Where Policy is meeting reality
Concrete progress is emerging across multiple fronts, showing that Kenya’s policies are starting to bear fruit:
- Formal Recognition of Waste Workers: In March 2026, the Ministry of Environment and NEMA held a national forum for waste pickers, formally recognizing them as environmental workers under the 2022 Act. This step integrates informal workers into formal social protection and payment systems, giving them dignity, security, and a clear role in the circular economy.
- Investment Explosion: At the Kenya International Investment Conference (KIICO 2026), the government launched the Waste Management and Circular Economy Investment Prospectus, creating a pipeline of bankable projects worth over $700 million. This demonstrates that the sector is increasingly viewed as regulated, high-growth, and ready for meaningful participation.
- Rise of Producer Responsibility Organizations (PROs): Under NEMA’s EPR framework, PROs are actively funding collection centers and recycling plants, ensuring that the responsibility for post-consumer waste lies with producers, not struggling municipalities.
Lessons from TakaTaka ni Mali
We have observed that policies set direction, but practical systems are built by people and decisions guided by data are what make these systems effective. The success of Kenya’s waste management framework depends on how well laws are translated into everyday practices that serve households, businesses, and waste workers.
Based on our experience, we recommend approaches that can make policies and Laws more effective on the ground:
- Engage households and businesses: Collecting data on local waste behaviors helps design collection schedules and recycling programs that are practical, efficient, and widely adopted.
- Recognize and support waste workers: Formal recognition, fair compensation, and access to safety equipment empower the informal sector, which handles most urban waste recovery.
- Invest in accessible infrastructure: Decisions on where to place sorting and processing facilities should be guided by data on waste generation and collection gaps to maximize impact.
- Use data to inform policy implementation: Monitoring and analyzing real-world outcomes ensures that policies are responsive, measurable, and continuously improved.
- Focus on locally grounded solutions: Policies need to be operationalized in ways that reflect the realities of each county, community, and waste stream.

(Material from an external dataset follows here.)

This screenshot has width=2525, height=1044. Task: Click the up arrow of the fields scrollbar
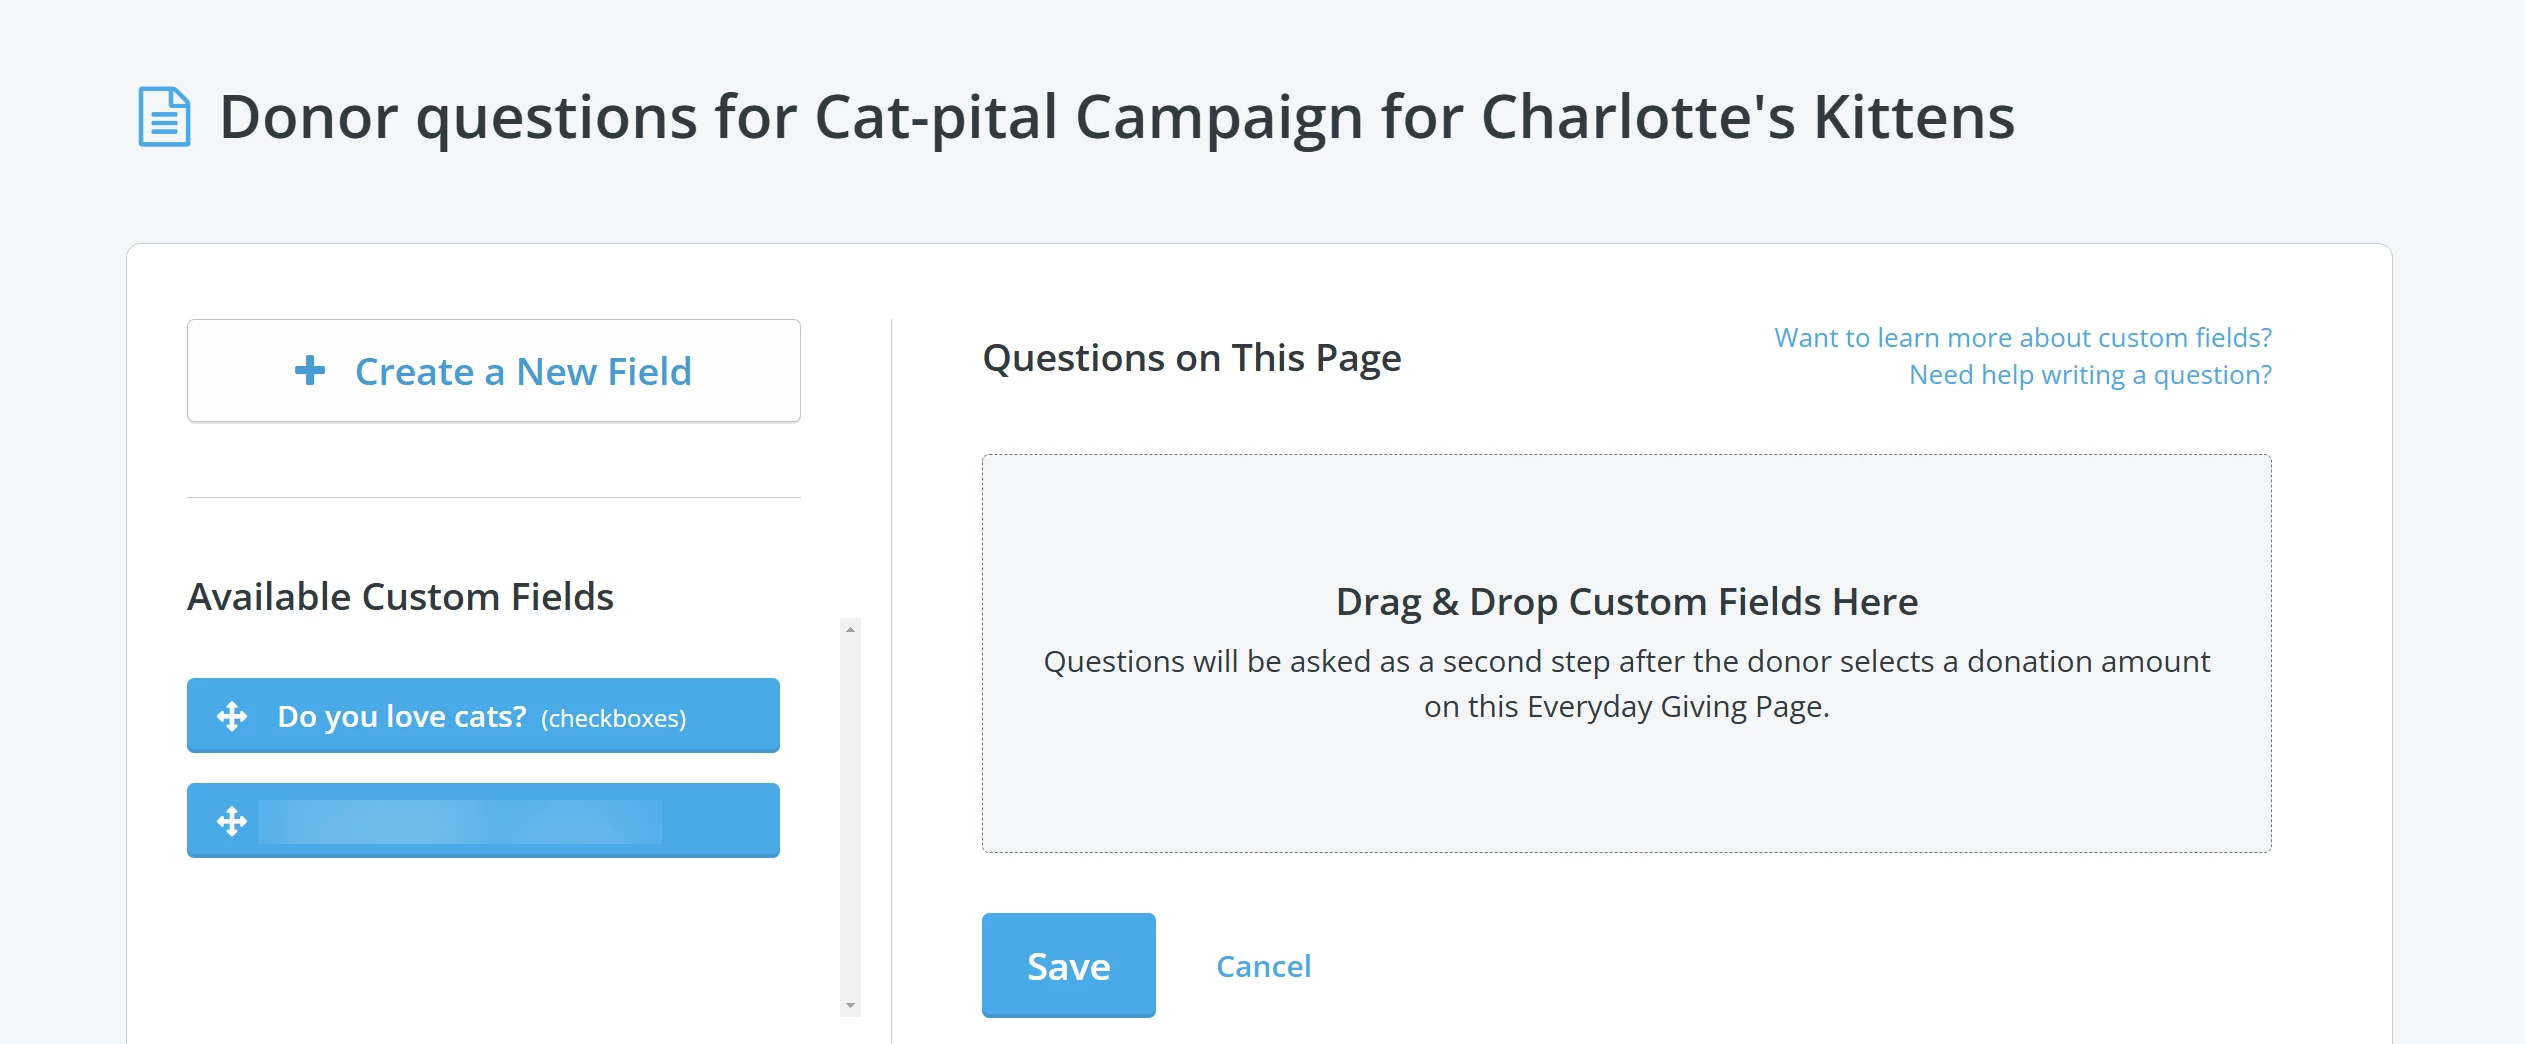[x=851, y=630]
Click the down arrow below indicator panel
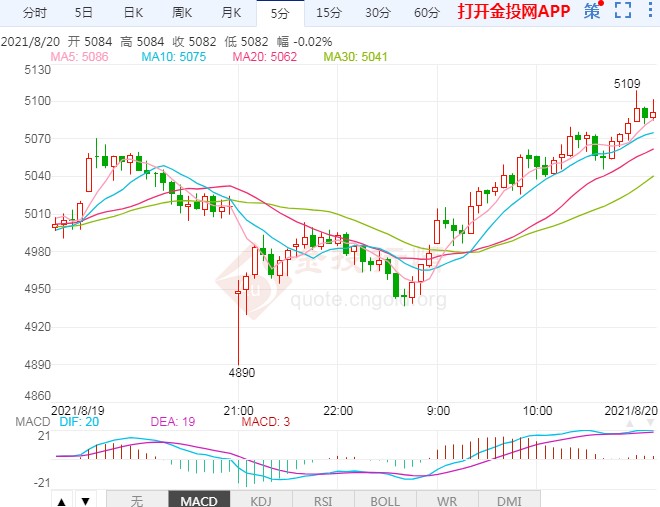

Strengthening Policy-Practice Linkages
TakaTaka ni Mali recently received funding from the FCDO Research Commissioning Centre (RCC) for the project:
“Catalyzing Circular Economy Models through Waste-to-Wealth Capacity Building and Policy-Practice Engagement Platforms in Kenya and East Africa.”
The project will support evidence-based policy by building stakeholder capacity and fostering collaboration between policymakers, industry, and communities, ensuring Kenya’s policies are implementable and impactful.
Bridging the Gap: From Policy to Action
To fully realize Kenya’s circular economy vision, focus must shift to operationalizing existing laws:
- Invest in Infrastructure: Build and maintain county-level collection and sorting facilities.
- Integrate the Informal Sector: Provide recognition, protection, and fair compensation to waste workers.
- Support Compliance: Strengthen NEMA enforcement while offering practical guidance for businesses of all sizes.
- Measure and Monitor Impact: Track progress to ensure policies deliver tangible, on-the-ground results.
Kenya has the vision and the policies. The next step is the hard, deliberate work of execution. Leadership in sustainable waste management and the circular economy will not be defined by laws alone, but by our ability to close the gap between policy and practice, ensuring every street, city, community, and citizen benefits.